Ich habe auf der Homepage ein Bisschen nachgeschaut und auch in Wikipedia ein bisschen gelesen – da schmunzeln Sie schon, bei Wikipedia.

Wolfgang Grupp: Ich selbst gehe selten in das Internet; aber auf Wikipedia steht, soviel ich weiß, einiges über mich.

Dort haben Sie gesagt, dass Sie den Mitarbeitern und ihren Kindern Arbeitsplätze für die Zukunft anbieten.

Wolfgang Grupp: Ja, ich garantiere jedem Kind unserer Mitarbeiter nach der Schule, wenn es zu uns kommen will, einen Arbeitsplatz. Aber das ist nicht unbedingt sozial, sondern es ist auch für uns ein großer Vorteil, wenn die Kinder von Mitarbeitern bei uns arbeiten. Mit Kindern unserer Mitarbeiter haben wir noch nie Probleme gehabt, denn dafür sorgen schon die Eltern, dass die Kinder ihre Arbeit richtig verrichten.

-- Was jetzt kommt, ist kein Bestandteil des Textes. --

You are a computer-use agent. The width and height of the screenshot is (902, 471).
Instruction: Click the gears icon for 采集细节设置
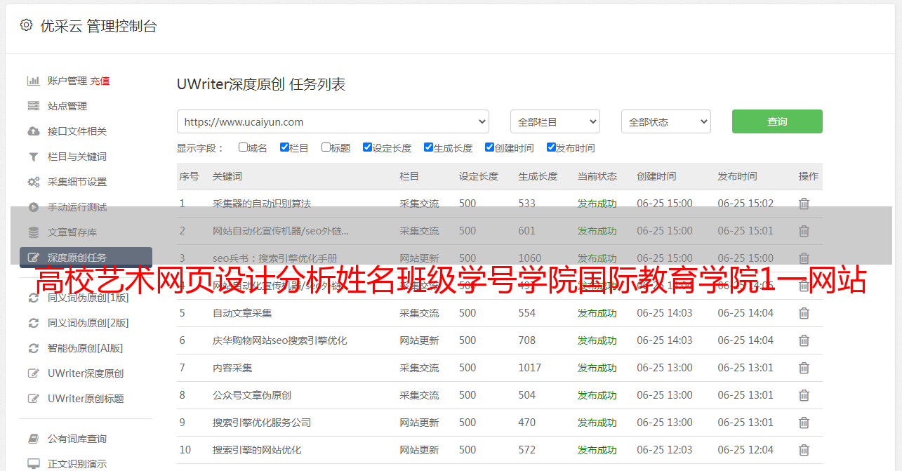click(x=33, y=182)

Wie hat sich Ihre Firma und Ihr System entwickelt?

Wolfgang Grupp: Meine Aufgabe war es stets, den Wandel der Zeit zu erkennen. So hatten wir bis Anfang der 80er Jahre Bedarfsdeckung. Einen Auftrag zu erhalten, war kein Problem, es war nur eine Frage, ob man genügend Arbeitskräfte und die neuesten Maschinen hatte. Danach war der Bedarf gedeckt und dann musste man Bedarf wecken. In dieser Zeit gab es 26 Textilfabriken in Burladingen. Fast alle waren sie gestandene Millionäre. Heute gibt es leider nur noch Trigema. Meine Aufgabe war es, diesen Wandel der Zeit zu erkennen. In der Bedarfsdeckung waren die Kaufhaus- und Versandhauskönige unsere größten Kunden. Als diese anfingen, weil sie selbst Probleme hatten, die Preise zu drücken, musste ich erkennen, dass in einem Hochlohnland nicht über den Preis, sondern ausschließlich über Qualität oder Flexibilität verkauft werden kann. Da ich keine Preiszugeständnisse machen konnte, habe ich als erster diese Großkunden verloren und war gezwungen, neue Kunden zu suchen. Wir belieferten danach die SB-Kunden und später die Discounter und anschließend musste ich erkennen, dass ich in einer bedarfsgedeckten Wirtschaft auch einen Teil der Handelsfunktion in Form von Trigema-Testgeschäften übernehmen muss, um unsere Produktionsarbeitsplätze auch weiterhin garantieren zu können.  Zuerst waren die Arbeitskräfte und danach die Arbeitsplätze rar geworden. Es war aber für mich selbstverständlich, den Mitarbeitern, die uns in der Zeit, als die Arbeitskraft rar war, ihre Arbeitskraft zur Verfügung stellten, auch später, als sich alles wandelte, den Arbeitsplatz zu garantierten. Meine Aufgabe war es, dafür zu sorgen, dass ich auch immer genügend Arbeit für die Mitarbeiter hatte. Es war also stets ein Geben und Nehmen. Wer mir geholfen hatte in schwierigen Zeiten, dem half ich selbstverständlich auch, wenn es für ihn schwierige Zeiten gab. Daraus entstand auch die Garantie des Arbeitsplatzes für die Kinder.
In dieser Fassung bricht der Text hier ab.